** RECORD SET follows **
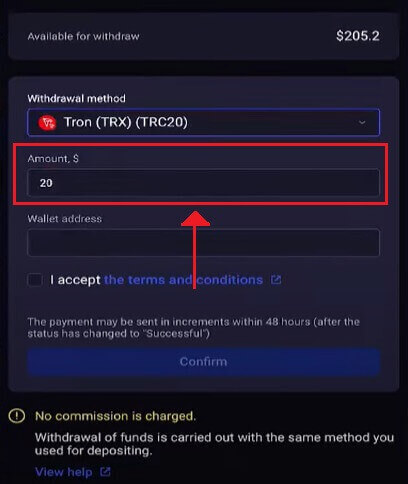Select the $205.2 available balance value
The height and width of the screenshot is (484, 408).
[358, 36]
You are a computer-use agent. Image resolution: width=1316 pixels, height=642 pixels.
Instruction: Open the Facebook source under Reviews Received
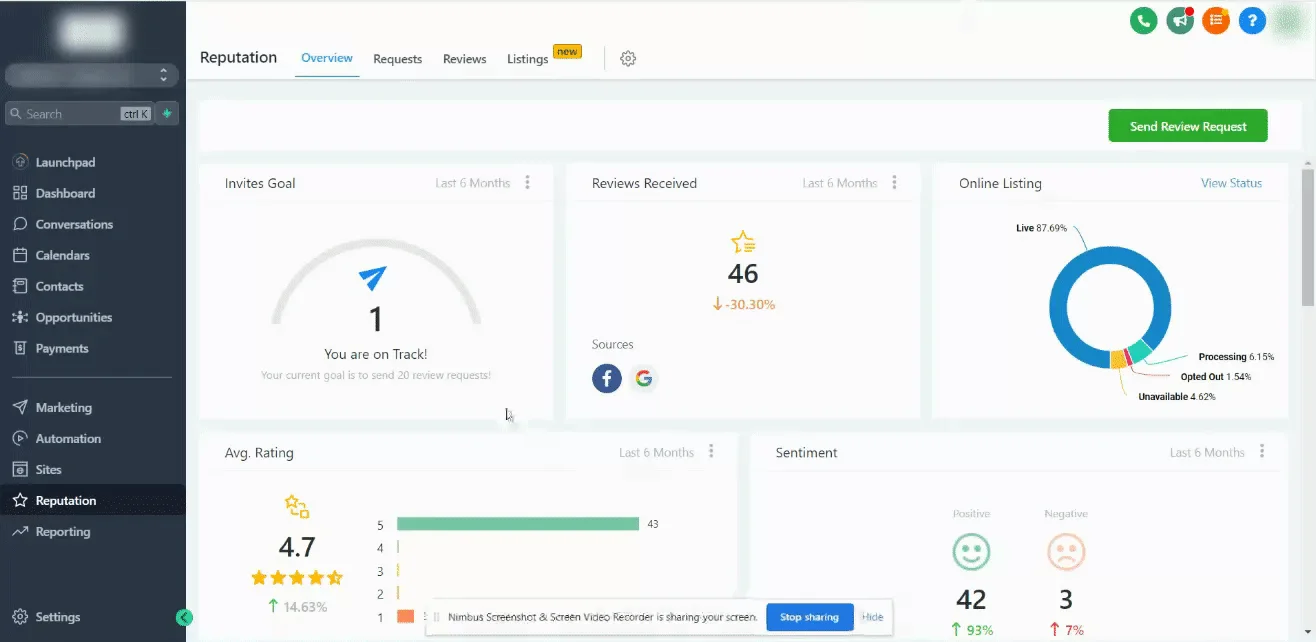606,378
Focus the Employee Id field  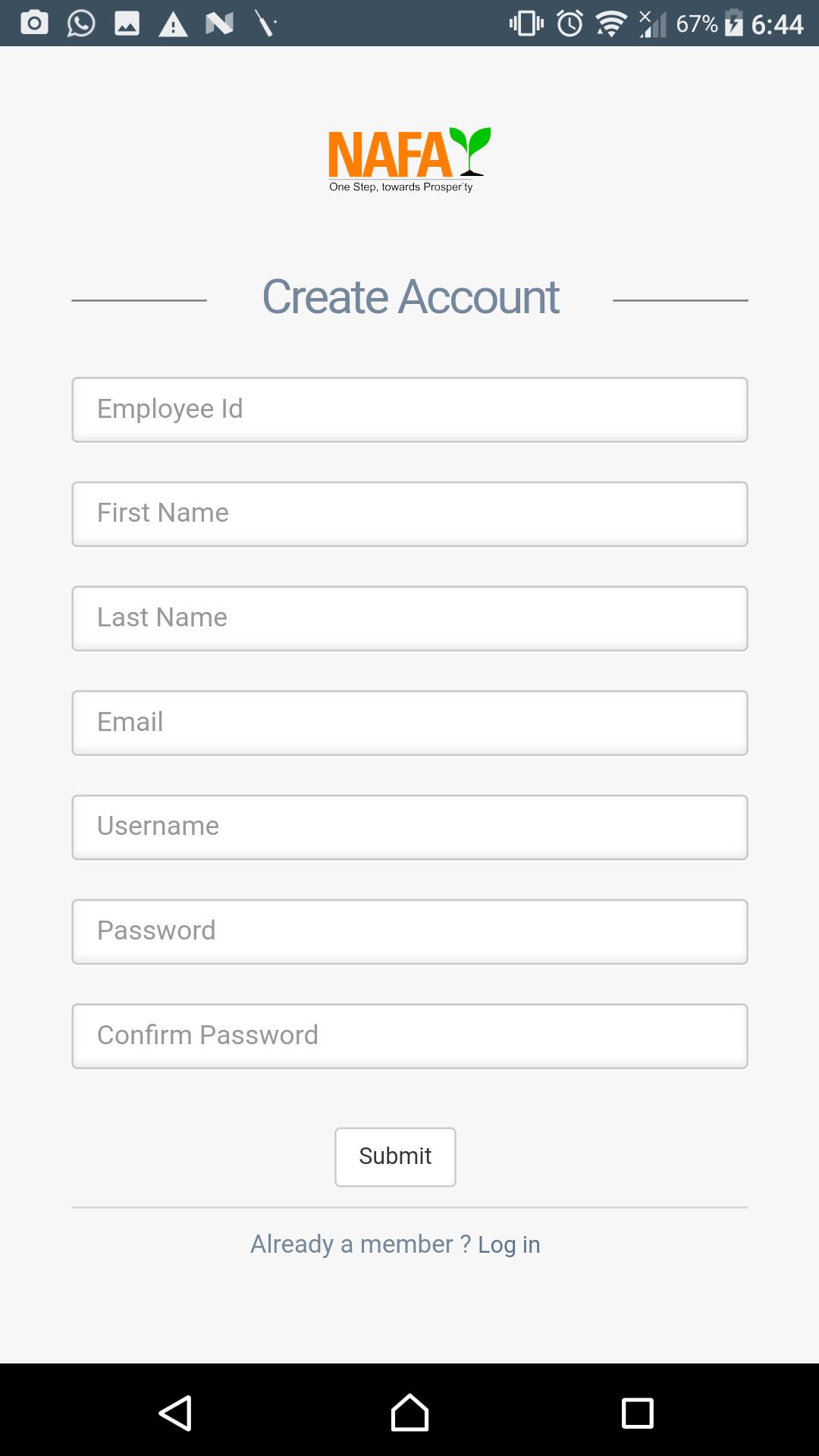410,410
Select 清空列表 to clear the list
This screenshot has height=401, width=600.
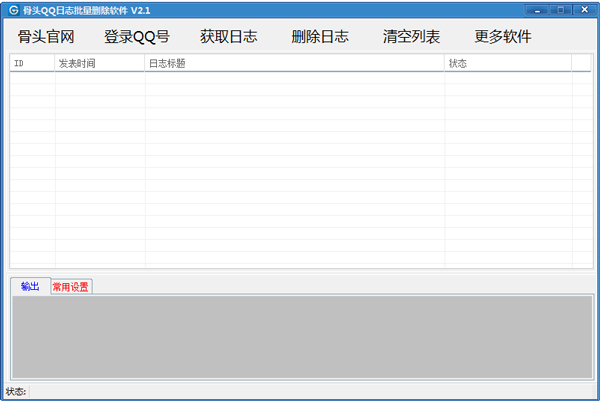pyautogui.click(x=411, y=37)
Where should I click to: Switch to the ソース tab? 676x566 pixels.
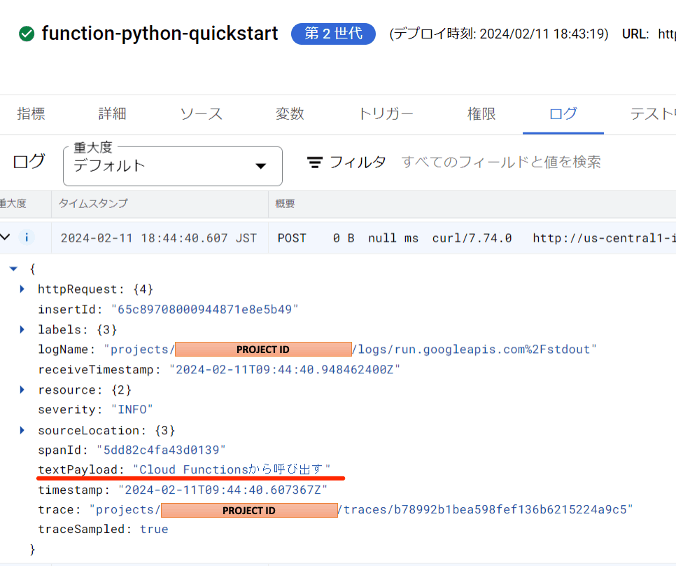coord(201,114)
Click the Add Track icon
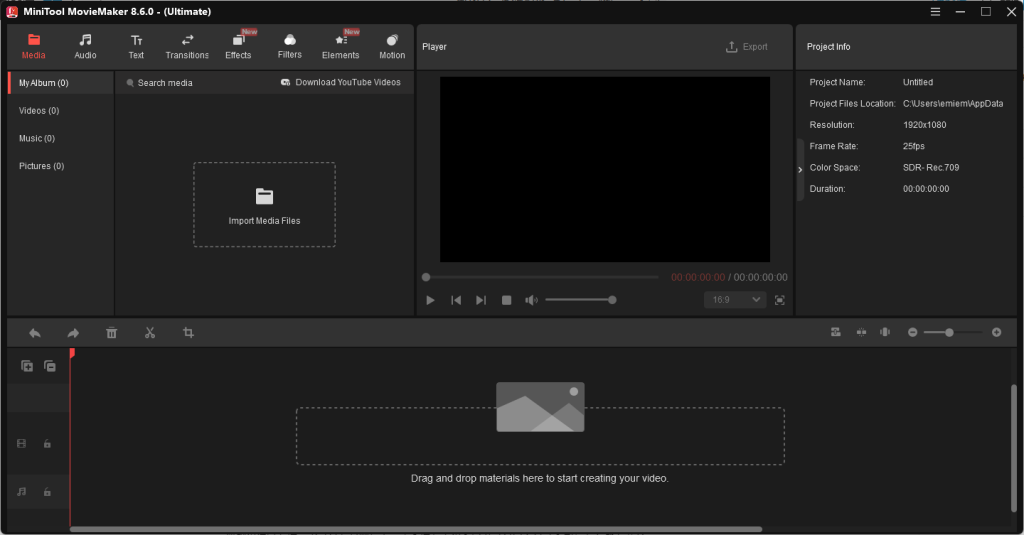 pos(27,366)
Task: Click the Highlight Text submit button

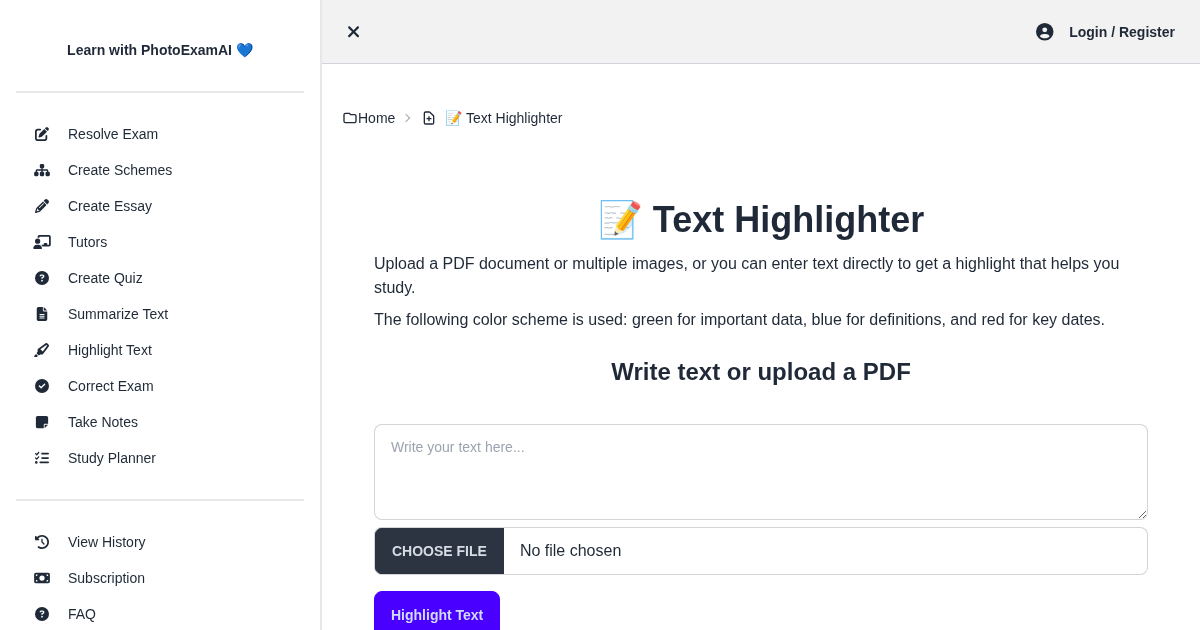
** End of RECORD SET **
YOUR ASSIGNMENT
Print exactly the lines from the one containing "Select 清空列表 to clear the list" through the last line of the records, both included, and leave out the pictures.

ANSWER TO THIS EXERCISE
Select 清空列表 to clear the list
This screenshot has height=401, width=600.
pyautogui.click(x=411, y=37)
Where should I click to: Switch to the ソース tab? 676x566 pixels.
coord(201,114)
Click the Add Track icon
 pos(27,366)
Task: Click the Highlight Text submit button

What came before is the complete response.